Il nous est toutefois nécessaire de préciser que si Monsieur le MInistre est tout à fait à même de mettre de côté ses responsabiltés politiques le temps d’un pèlerinage, il lui est impossible de se départir de son profond attachement à la patrie. Or, le 21 juillet, jour de notre Fête nationale, tombe en fin de séjour de Monsieur le mInistre et Madame. Pourrions-nous dès lors abuser de votre bonté en vous priant de bien vouloir faire un petit quelque chose ce jour-là, discrètement, qui permette d’altérer un tant soit peu la nostalgie du pays qui envahira Monsieur et Madame Bidochon. »
Les Bidochon passèrent un séjour extraordinaire. Jamais de leur vie ils n’avaient fait l’objet de tant de sollicitude de la part du personnel d’une pension de famille. Monsieur Bidochon par-ci Madame Bidochon par-là. Et le 21 juillet, au repas de midi, alors que la Brabançonne tournait en boucle et qu’un drapeau belge ornait sa table, Monsieur Bidochon adressa un sourire à sa femme. « Je ne sais pas si tu penses la même chose, mais à mon avis il y a du Pol Guilbert là derrière… »
C’était cela Popol.
Il y a six ans, la neige qui était tombée en abondance la nuit du 19 au 20 décembre était en deuil. L’Alzheimer venait d’avoir raison de lui, après huit ans de combat inégal. Mais les attaques de la maladie n’auront pour autant, à part les derniers mois, jamais altéré son humour. Ni son sourire en coin. Parce que du plus loin que sa mémoire évanescente pouvait remonter, les blagues de Popol restaient toujours d’excellents souvenirs.

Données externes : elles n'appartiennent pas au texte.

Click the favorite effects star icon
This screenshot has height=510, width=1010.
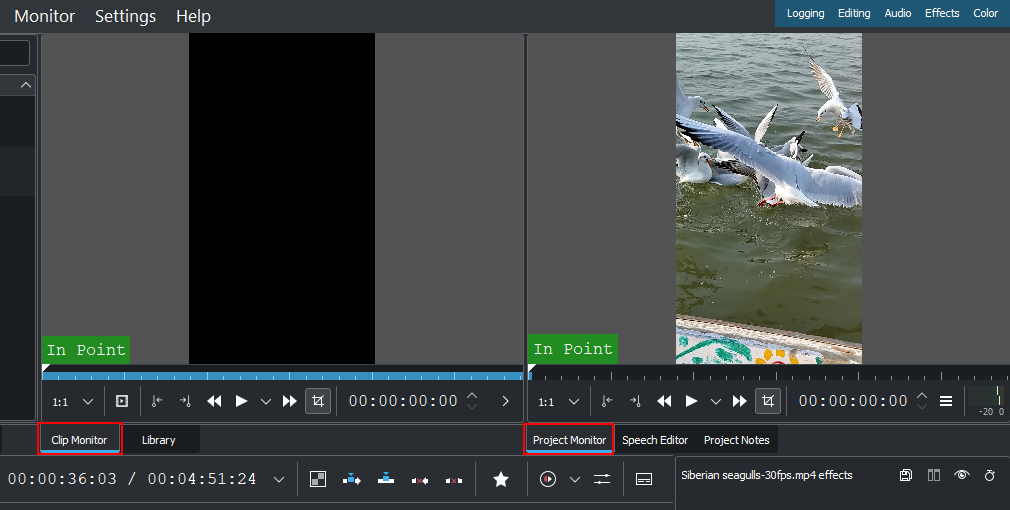point(501,479)
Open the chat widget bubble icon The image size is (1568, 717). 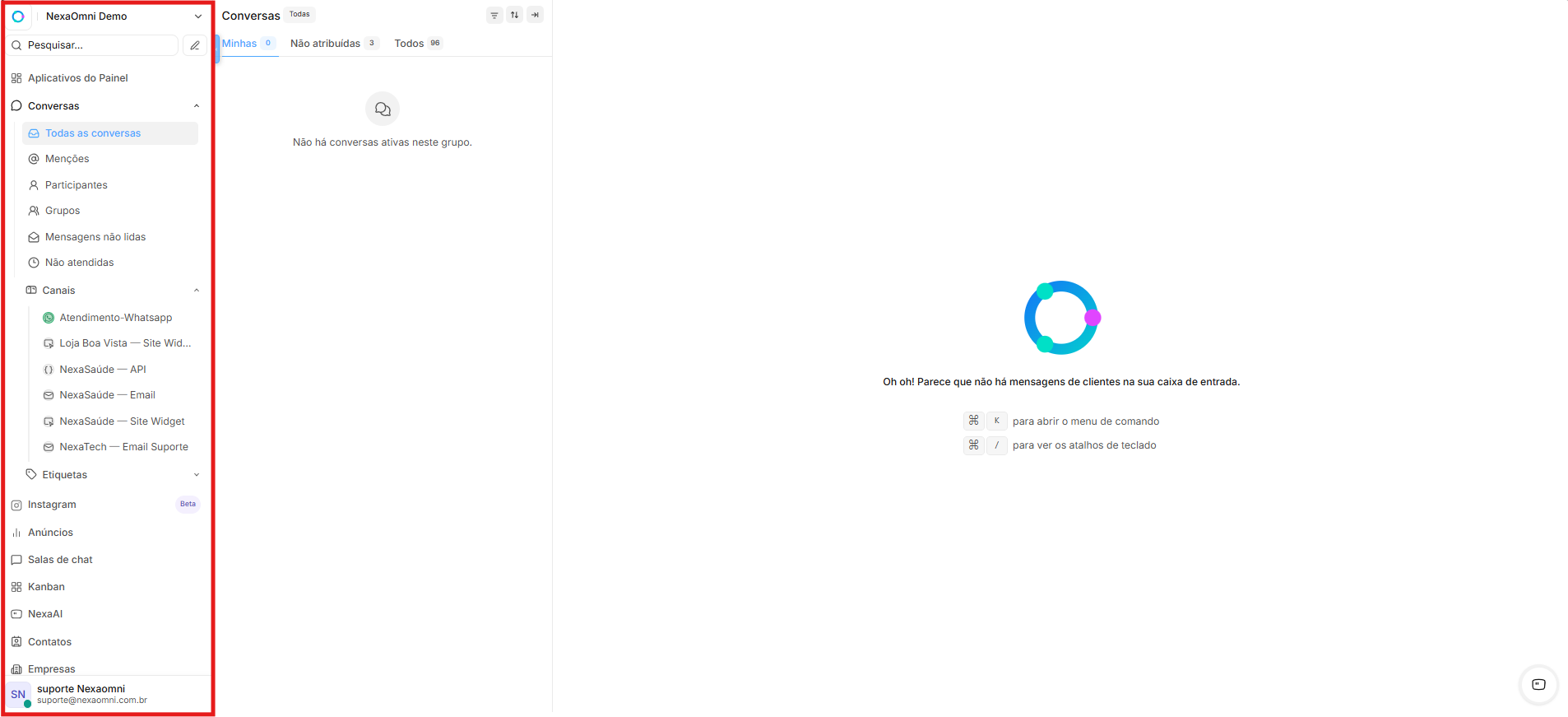(x=1538, y=685)
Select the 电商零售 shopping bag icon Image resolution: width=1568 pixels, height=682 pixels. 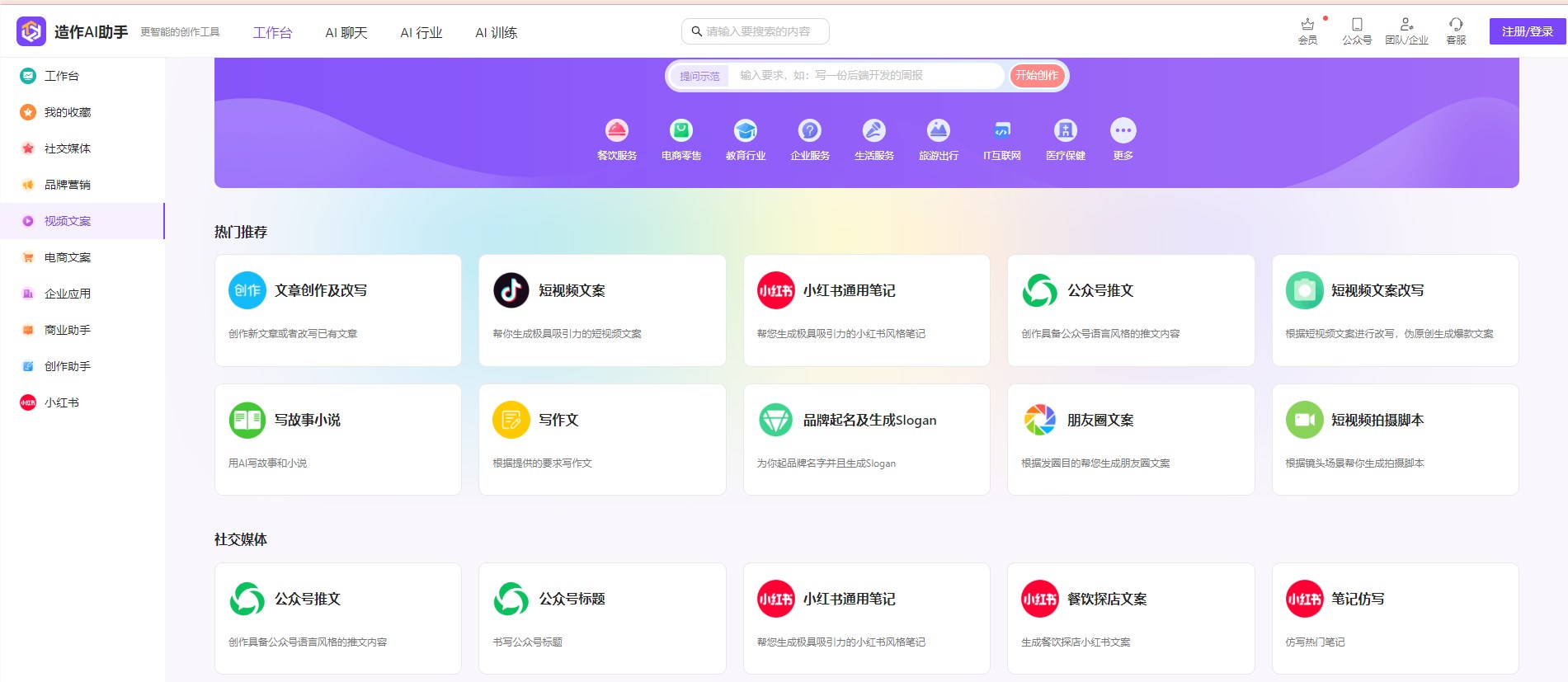coord(680,131)
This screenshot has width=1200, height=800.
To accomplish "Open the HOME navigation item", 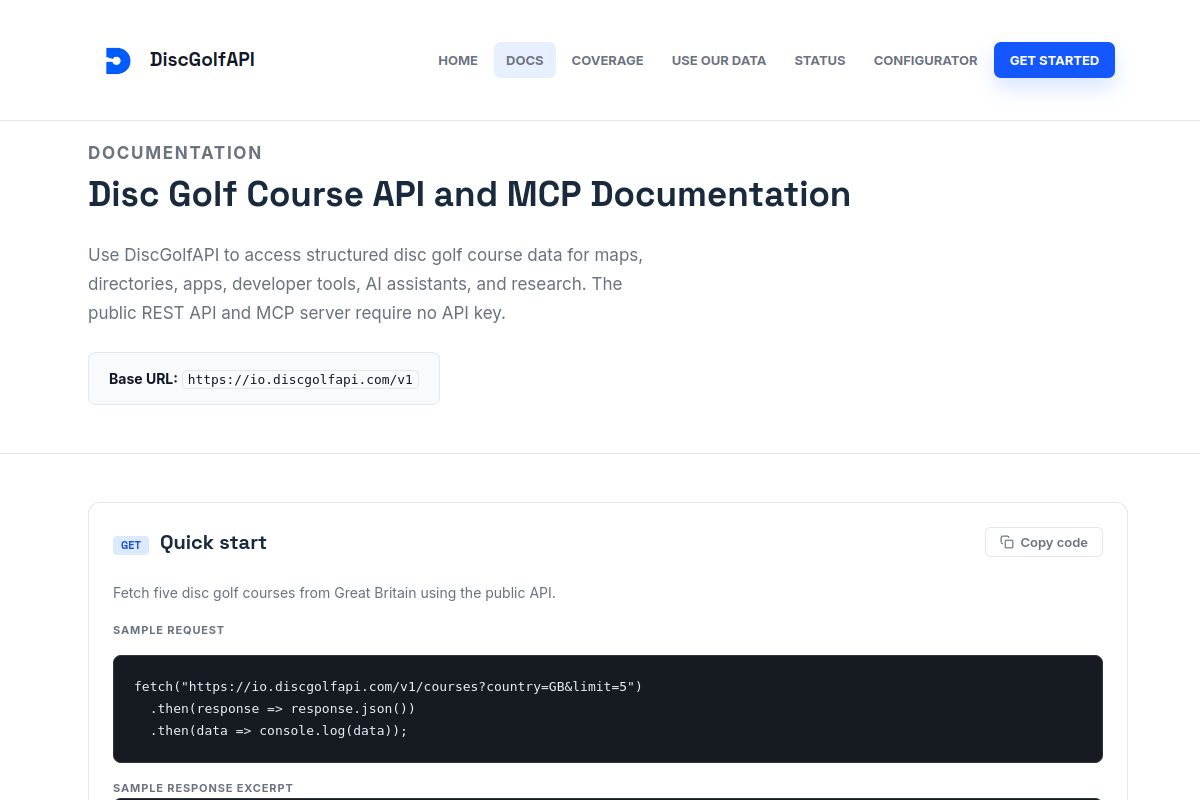I will tap(458, 60).
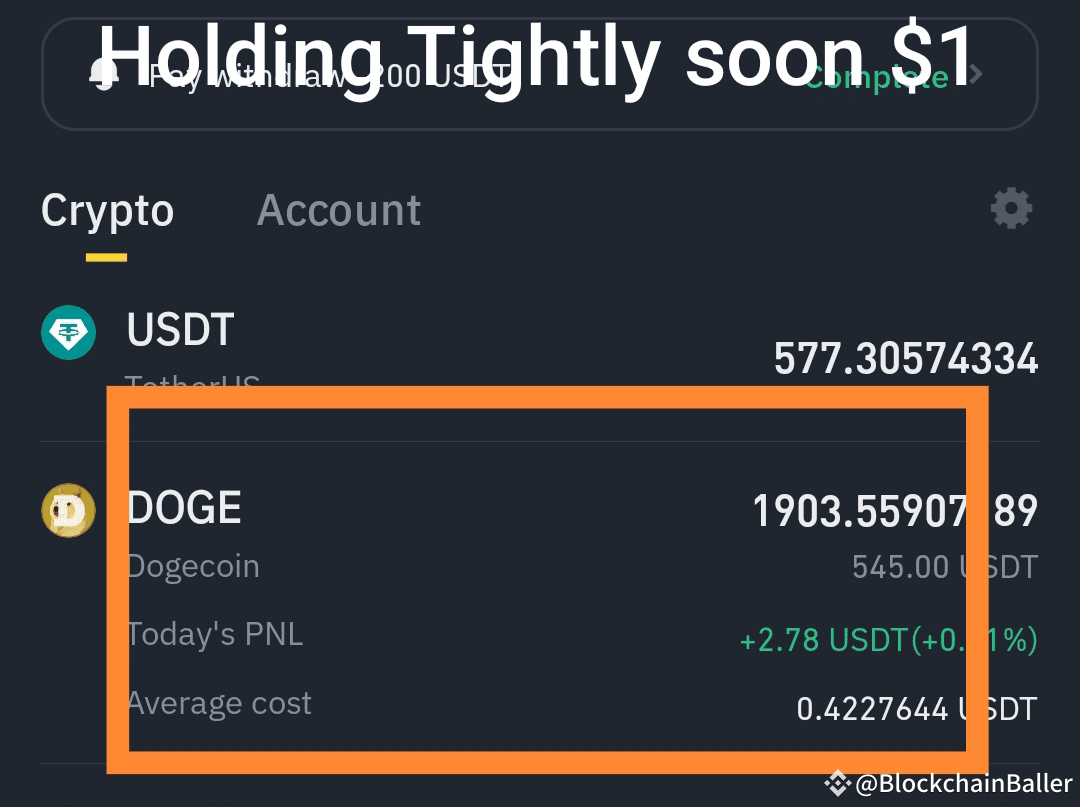The image size is (1080, 807).
Task: Tap the green +2.78 USDT PNL value
Action: click(890, 639)
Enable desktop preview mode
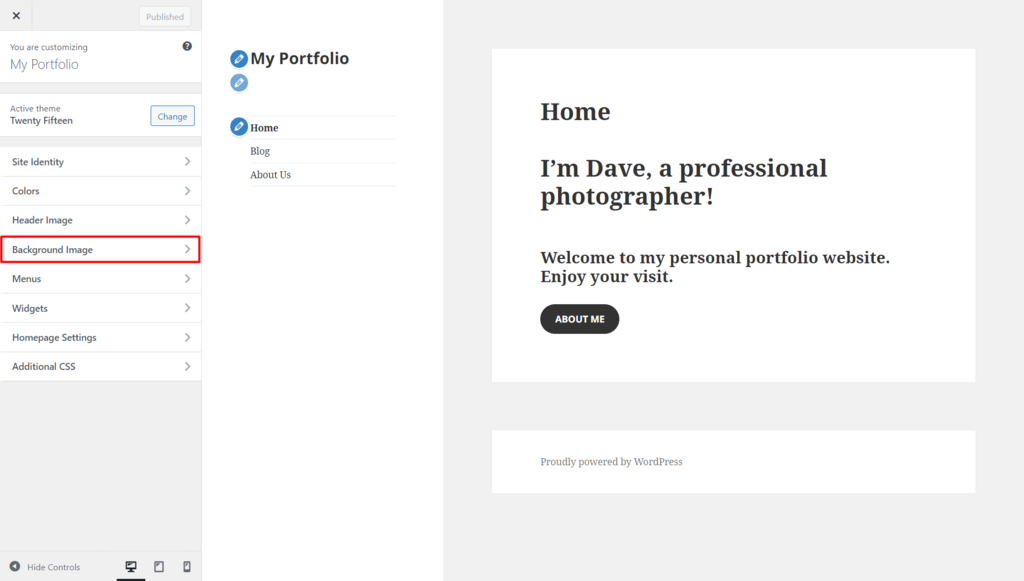1024x581 pixels. (x=131, y=567)
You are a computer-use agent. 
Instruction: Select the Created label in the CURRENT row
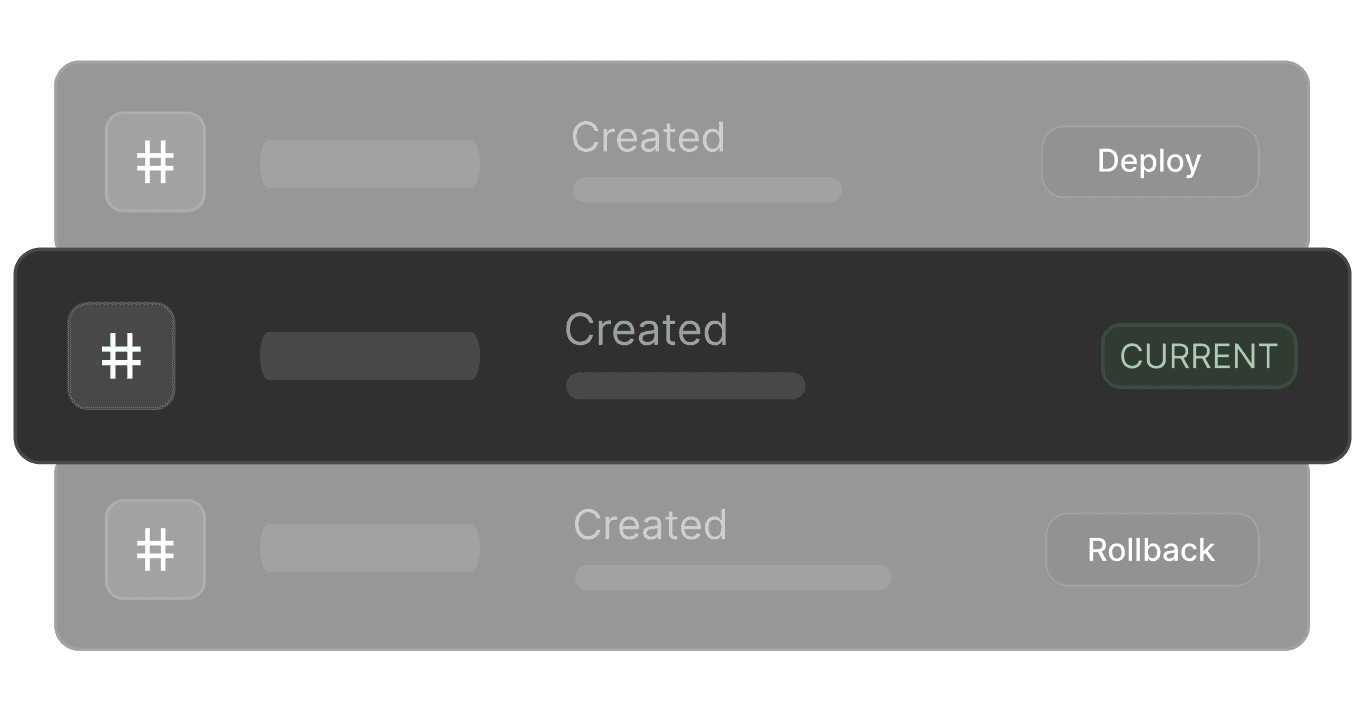(x=646, y=330)
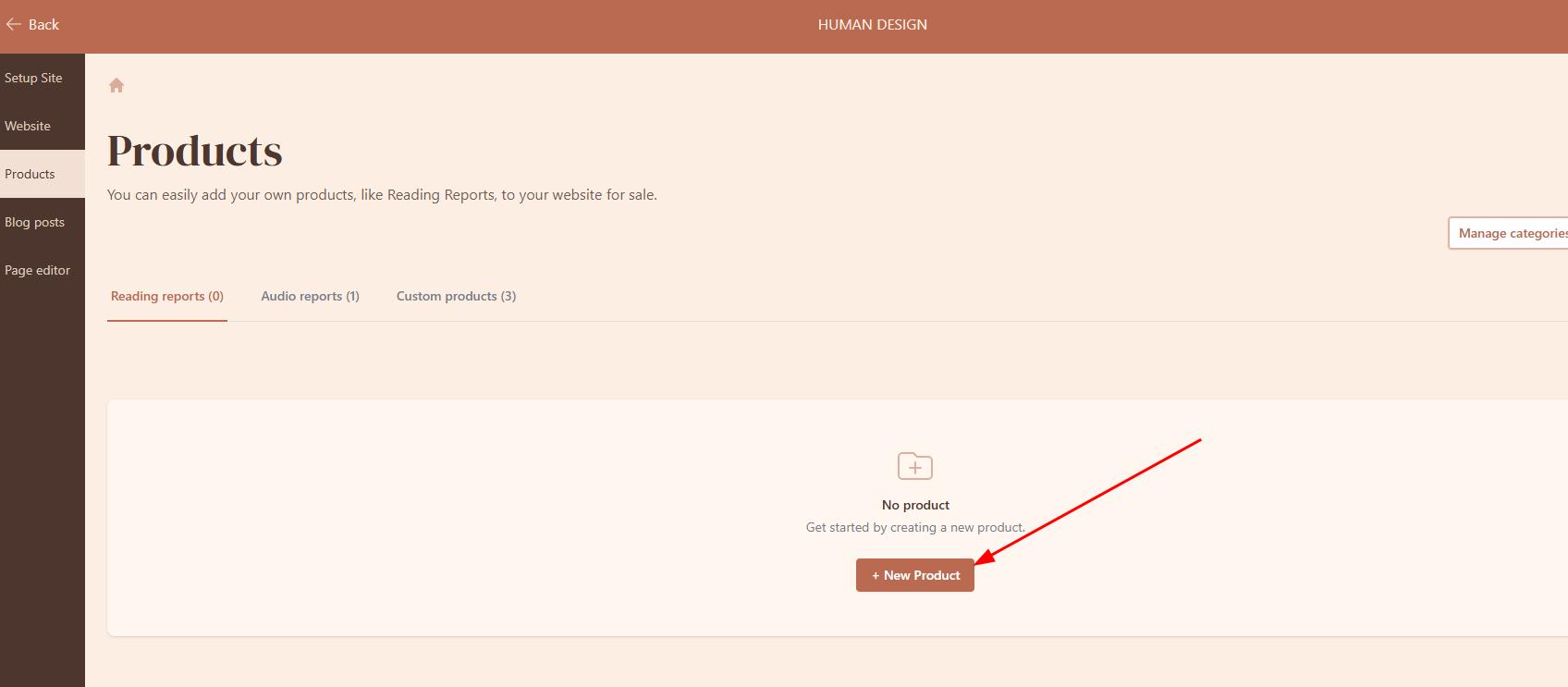Go to the Website sidebar section
Image resolution: width=1568 pixels, height=687 pixels.
[x=28, y=126]
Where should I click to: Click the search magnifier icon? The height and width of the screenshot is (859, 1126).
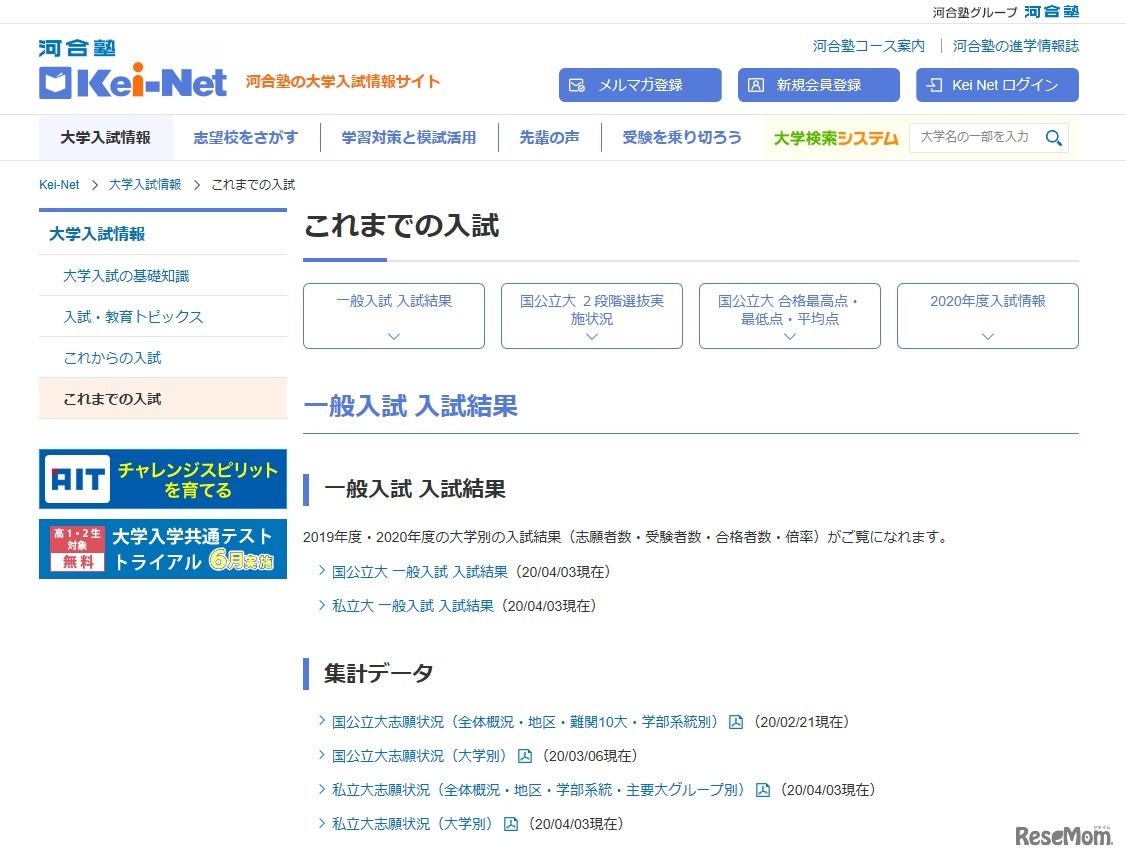coord(1054,137)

3 commentaires pour Les Bidochon en pèlerinage
Merci pour cette amusante anecdote. Ton papa, pour moi, … le souvenir des soirées de la Fancy-fair de la paroisse Saint Paul. Les sketchs tant attendus … la salle était comble. Et là aussi, il avait ce sourire “jubilatoire” … à mon avis, il devait y avoir une grande place à l’improvisation.
Ton Popol de Père nous a fait le coup d’un faux journal lors d’une fancy-fair à l’école des frères en mettant le frère Maxence en position d’être nommé provincial.. je te dis l’étonnement de l’intéressé et les fous rires de Jean Landrieu, José Vanhulle et consort..
Votre père comme l’a connu ma mère aux “pitres de st Paul”. L’humour est vraiment la bouée indispensable dans le courant de la vie.